§ Information provided:
Start of Block

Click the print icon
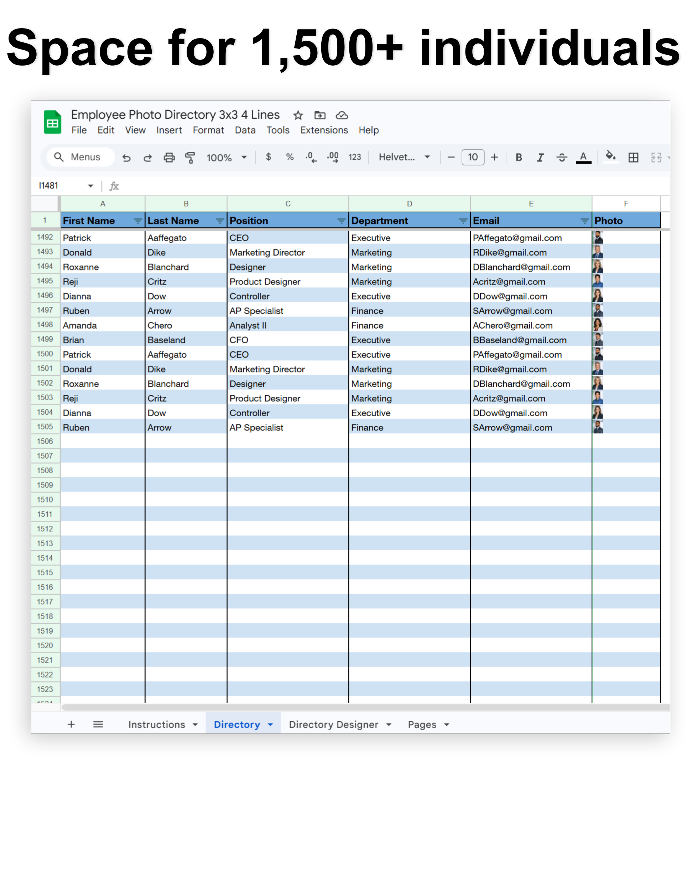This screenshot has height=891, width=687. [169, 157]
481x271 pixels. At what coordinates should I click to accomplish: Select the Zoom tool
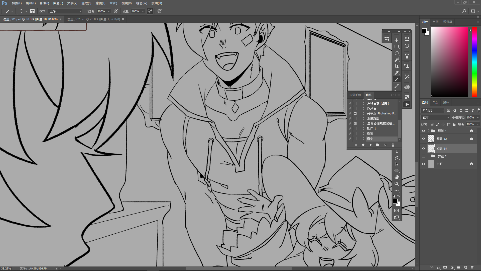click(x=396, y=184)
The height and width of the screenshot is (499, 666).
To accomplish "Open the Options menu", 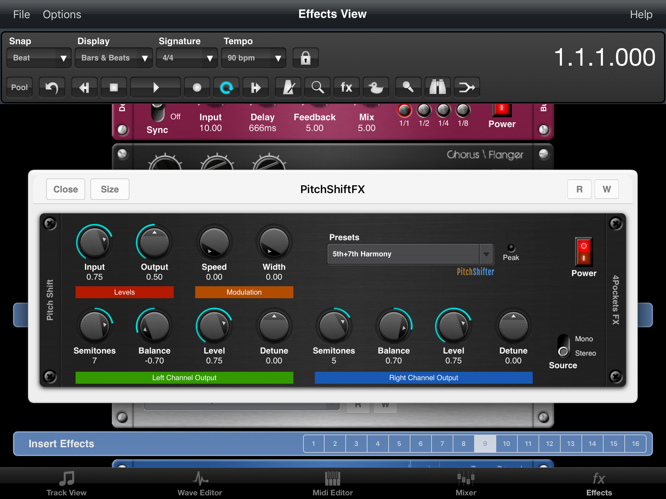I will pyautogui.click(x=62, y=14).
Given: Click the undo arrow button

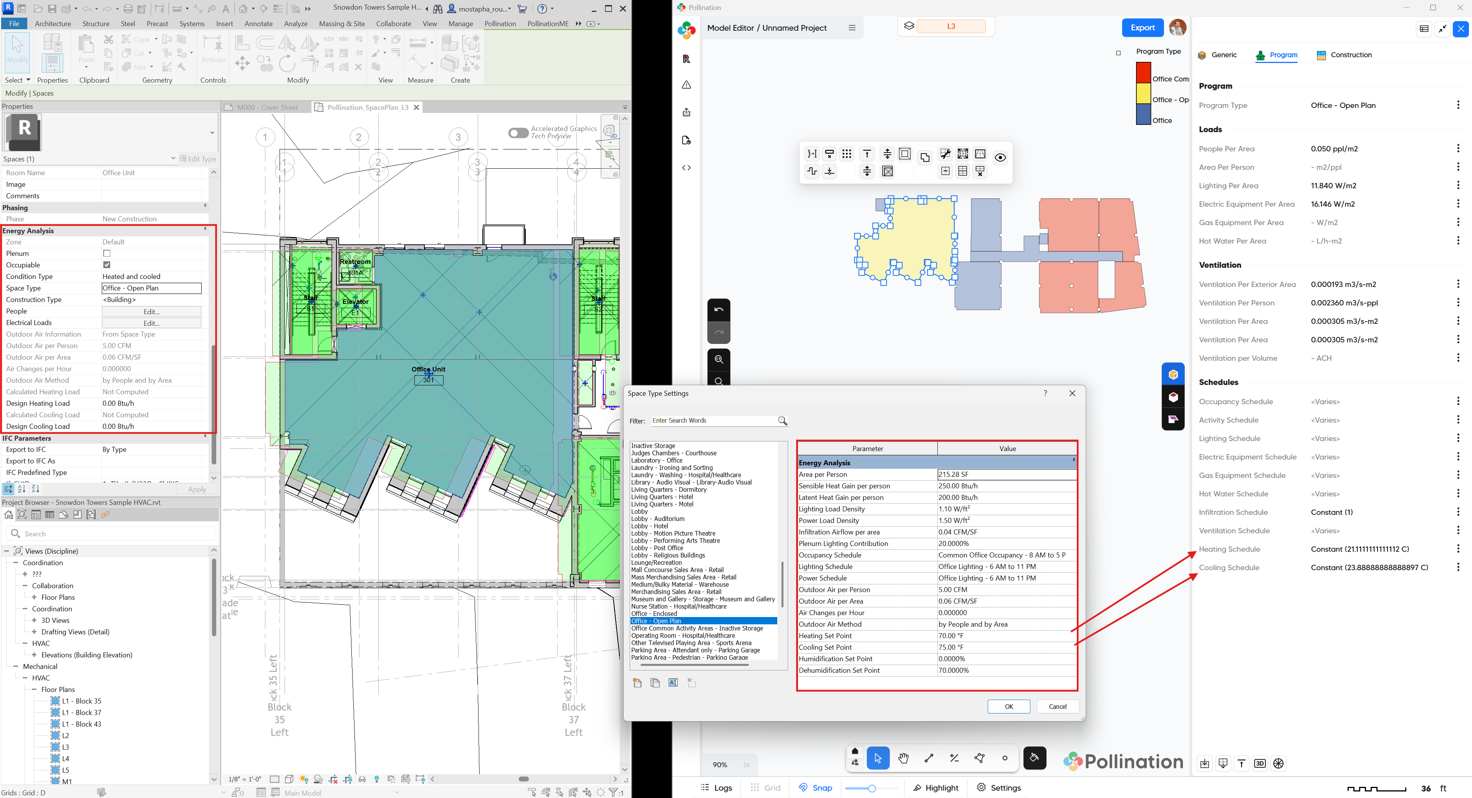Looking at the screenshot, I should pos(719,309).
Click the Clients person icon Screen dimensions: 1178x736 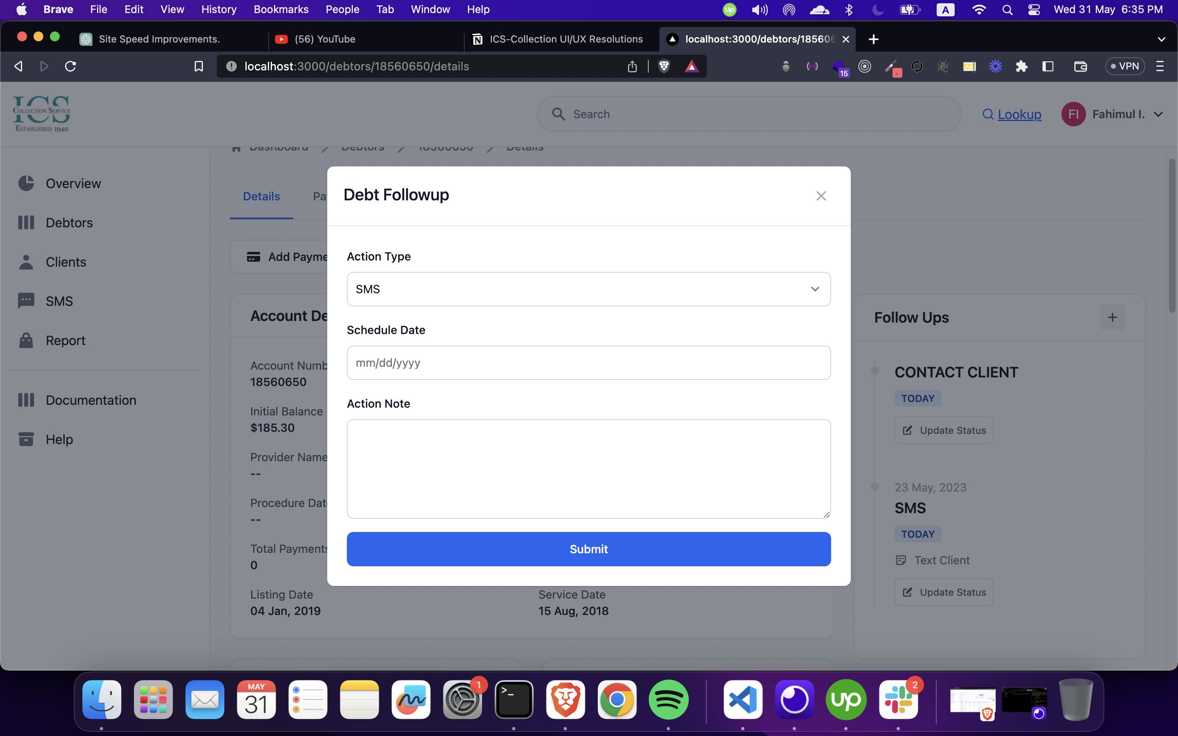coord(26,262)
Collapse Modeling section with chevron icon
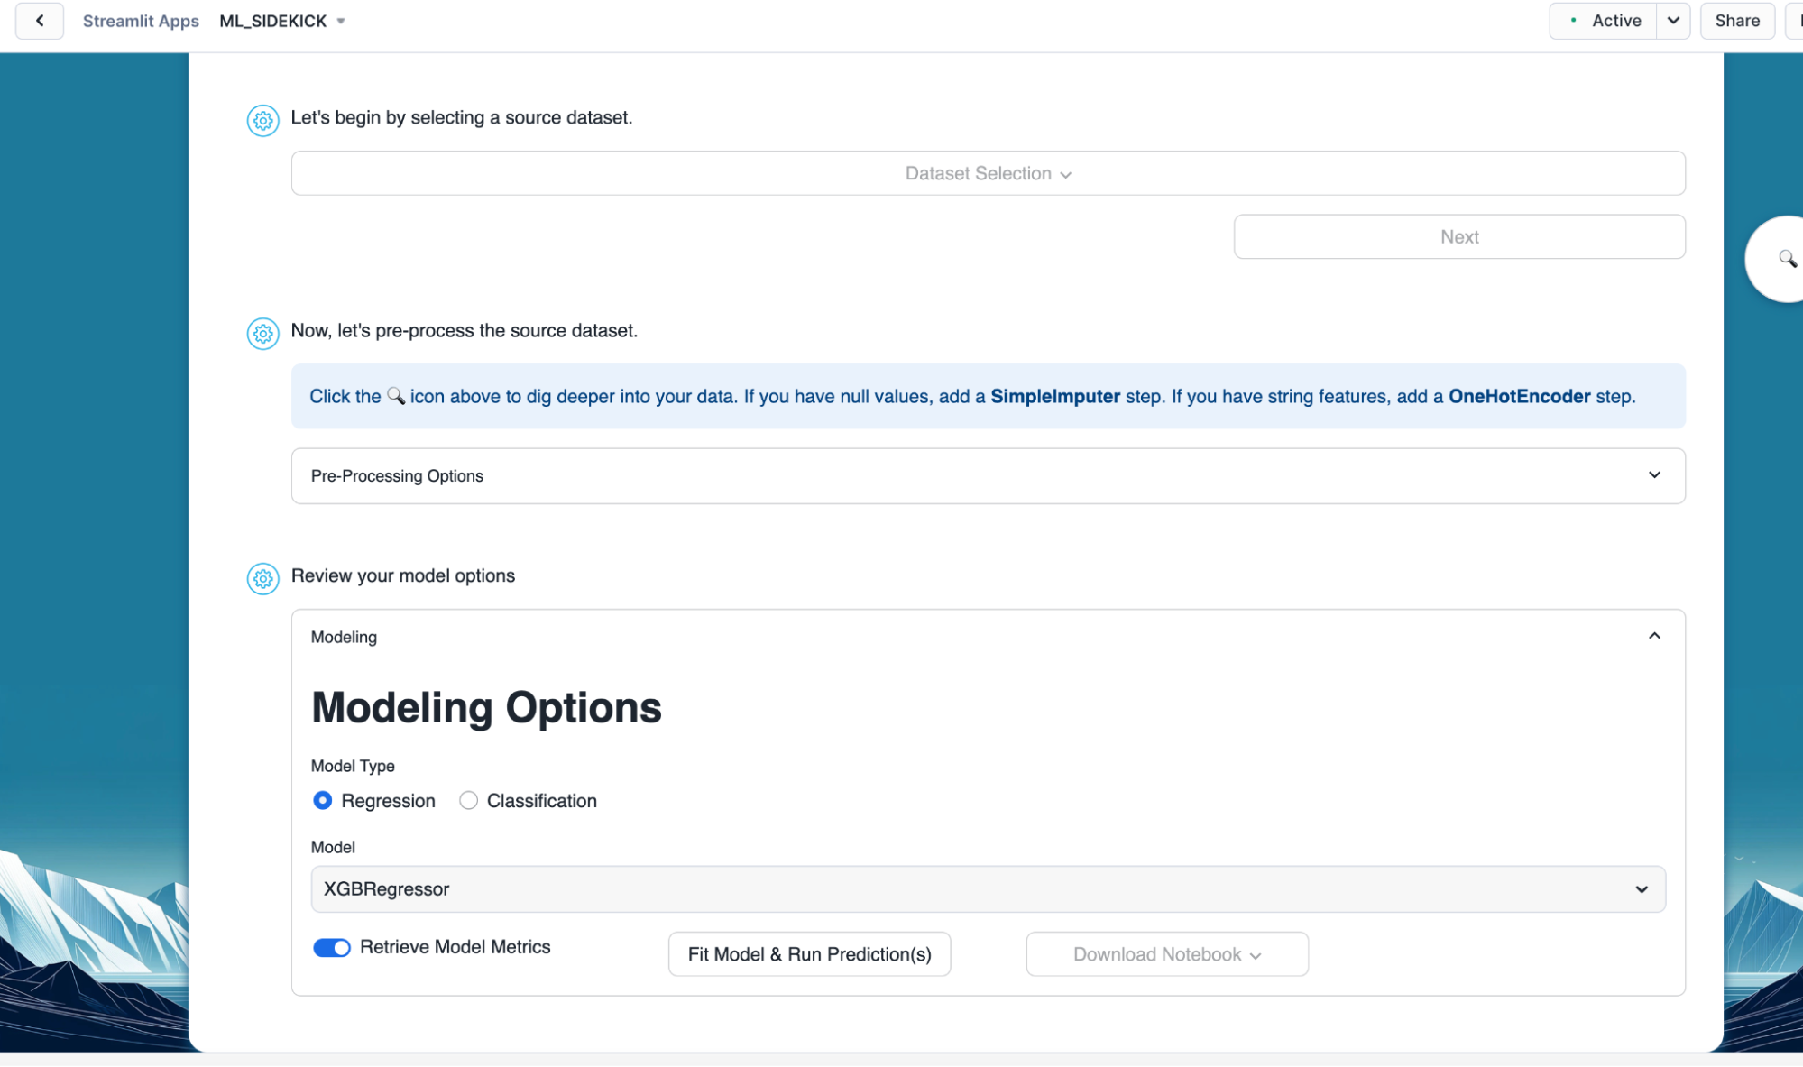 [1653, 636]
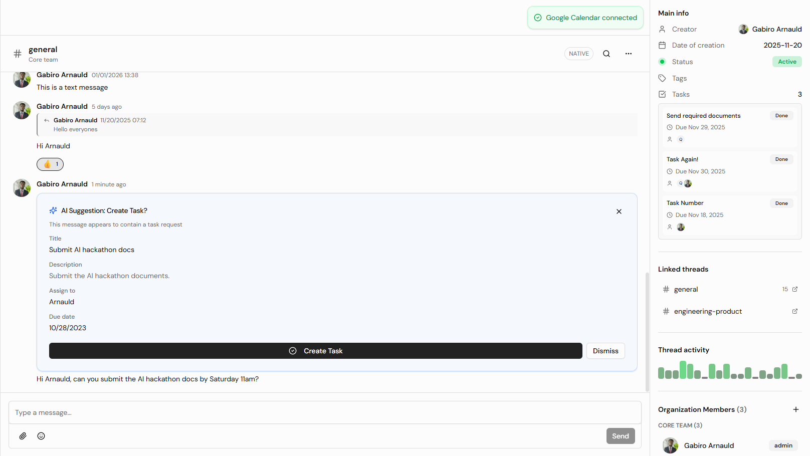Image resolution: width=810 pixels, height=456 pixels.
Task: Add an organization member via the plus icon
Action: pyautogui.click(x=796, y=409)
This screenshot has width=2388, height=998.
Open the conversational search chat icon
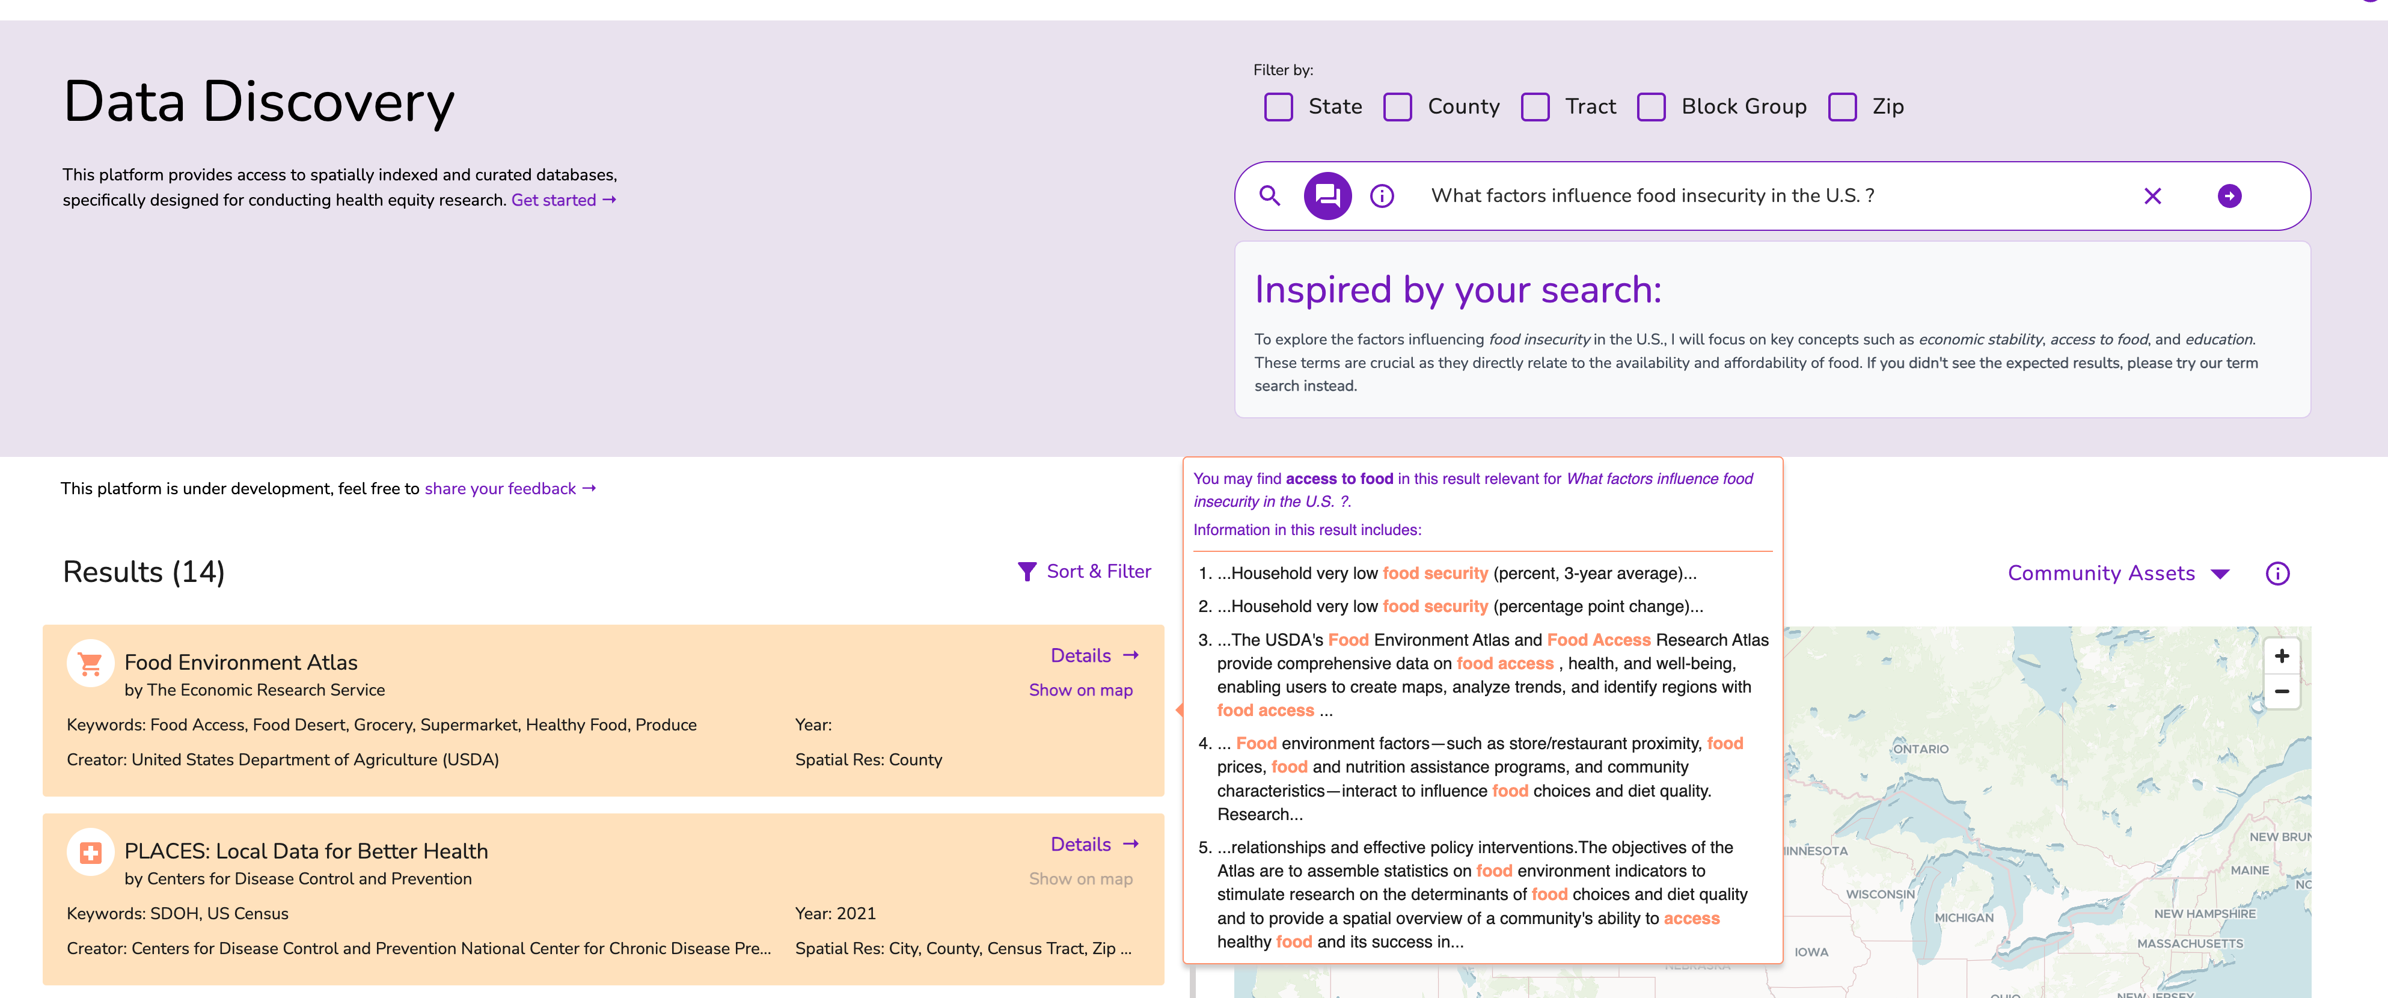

End of Block

§ Exercise instructions:
Each line from the one containing "Collapse Modeling section with chevron icon" through the end of the records above is to be retyped exactly, with the pictures omitted and nothing added.

§ Result:
Collapse Modeling section with chevron icon
 [1653, 636]
Image resolution: width=810 pixels, height=456 pixels.
Task: Add an organization member via the plus icon
Action: pyautogui.click(x=796, y=409)
This screenshot has width=2388, height=998.
Open the conversational search chat icon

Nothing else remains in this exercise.